February 23, 2016
Xbox LIVE Service Restored Following DDOS Attack, Hackers Say They Can Knock Xbox Off Face Of Earth

Xbox One owners have had a rough 24 hours trying to play their games online due to a DDOS attack against Xbox LIVE. Service was finally restored early Tuesday afternoon amid complaints and the hacker group responsible crowing about their takedown of the service to Newsweek.

Xbox Head Phil Spencer apologized to Xbox owners on Twitter by publicly stating he was "[v]ery sorry for the current issues." The Xbox Support page now shows that all services have been restored with the exception of the Xbox Video and Music Stores for the Xbox 360.

Those attempting to play games suffered from either not being able to launch their digitally purchased games, because the servers to verify the purchase were down or had problems connecting to online games when they were able to launch. For example, the population of the ARK: Survival Evolved official servers were the lowest seen since launch, while Rocket League's matchmaking took forever because the number of people able to get in the playlists were barely over a thousand. That's for a game that enjoyed a record 195,000 concurrent players across three platforms over the weekend.

So what caused the Xbox LIVE outage over the past day? A hacking group launched a distributed denial of service (DDoS) attack against the service with the explicit purpose of taking it offline and disrupting gamers.

DDoS is a form of attack that floods a server with requests to the point that it cannot respond to legitimate requests by users. These can be difficult to defend against depending on the size of the attack, as it mostly becomes about mitigation and redirecting illegitimate traffic. Consumer data stored on Xbox LIVE was not breached.
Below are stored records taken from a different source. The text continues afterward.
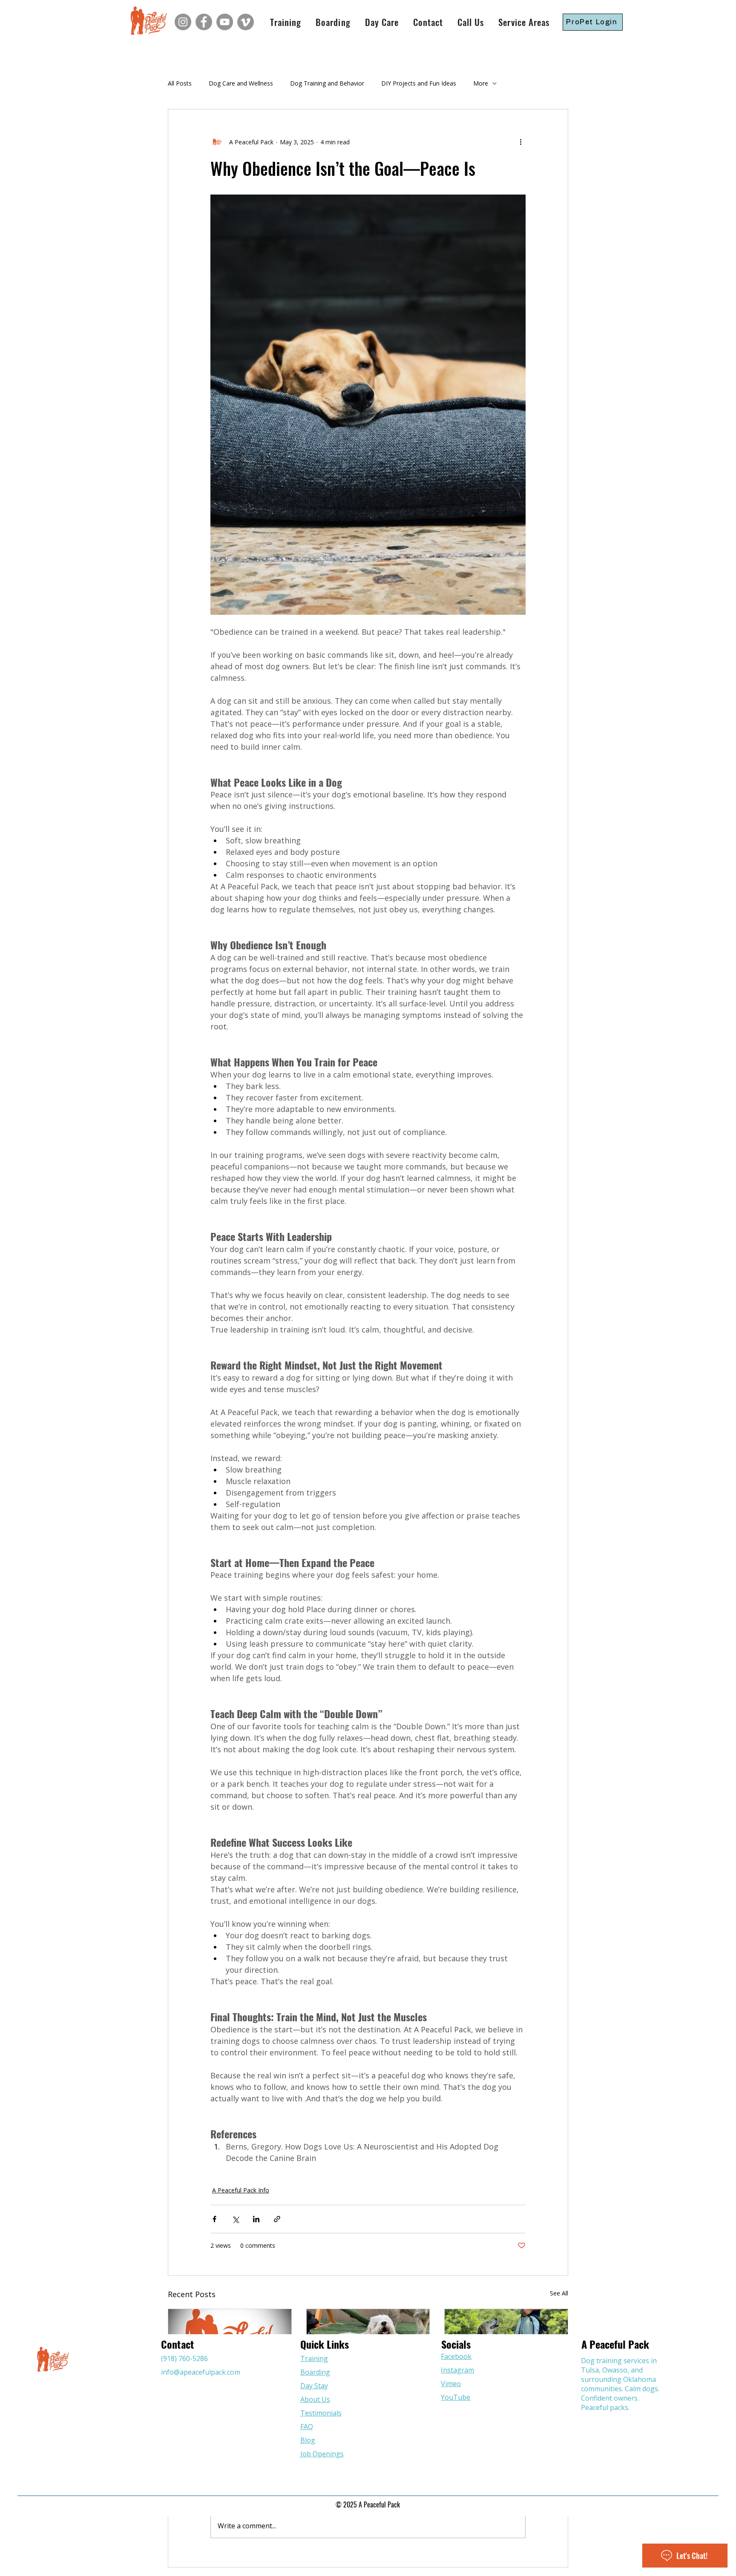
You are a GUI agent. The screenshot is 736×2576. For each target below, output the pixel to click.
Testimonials (321, 2413)
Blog (307, 2440)
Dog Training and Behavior (327, 83)
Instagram (457, 2370)
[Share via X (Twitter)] (235, 2219)
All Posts (180, 83)
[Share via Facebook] (214, 2219)
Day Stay (314, 2385)
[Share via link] (277, 2219)
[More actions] (520, 142)
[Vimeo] (245, 22)
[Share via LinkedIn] (256, 2219)
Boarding (315, 2372)
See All (559, 2293)
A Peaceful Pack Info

These kinds of attacks infamously brought down both Xbox LIVE and PlayStation Network during the 2014 holiday season when millions of consumers were opening their new consoles and itching to get online, as the Inquisitr reported at the time. The attacks continued until the day after Christmas, when controversial technology personality Kim Dotcom paid off the Lizard Squad to cease the attacks so he could play Destiny.

Xbox' Phil Spencer at E3
Xbox Head Phil Spencer. [Photo by Kevork Djansezian/Getty Images]

These kinds of attacks were repeated this past holiday season with little success against Xbox LIVE and PSN, but Steam did suffer some issues. However, cybersecurity is a constant back and forth, and the hackers appear to have found a new avenue of attack. Xbox LIVE's service was down briefly at the end of January and spotty for most of the month of February until yesterday's attack took it down for North America and most of Europe.

The motive for bringing down Xbox LIVE and PlayStation Network with such attacks is nebulous at best. From the gamer and consumer perspective, it is a "jerk" move that harms them just as much, if not more, than the companies that are the target of the attacks. Meanwhile, the attackers in this instance claim they instigated the attack as a form of protest.

"We attacked Xbox to protest. Major companies like this have massive servers but no real protection. We want Xbox to update the protection they have, which isn't much," the hacker group told Newsweek.

However, this line of reasoning is scratched out with a subsequent statement that shows the hacker group did this as a form of self-promotion.

"[The Xbox attacks] also prove we do have as much power as we say we do, going out to the doubters," the group's representative told Newsweek. "[We could] honestly knock Xbox off the face of the Earth."

Microsoft and the team at Xbox are likely already working to prevent this same type of attack from bringing Xbox LIVE down again. There's always the next vulnerability to discover.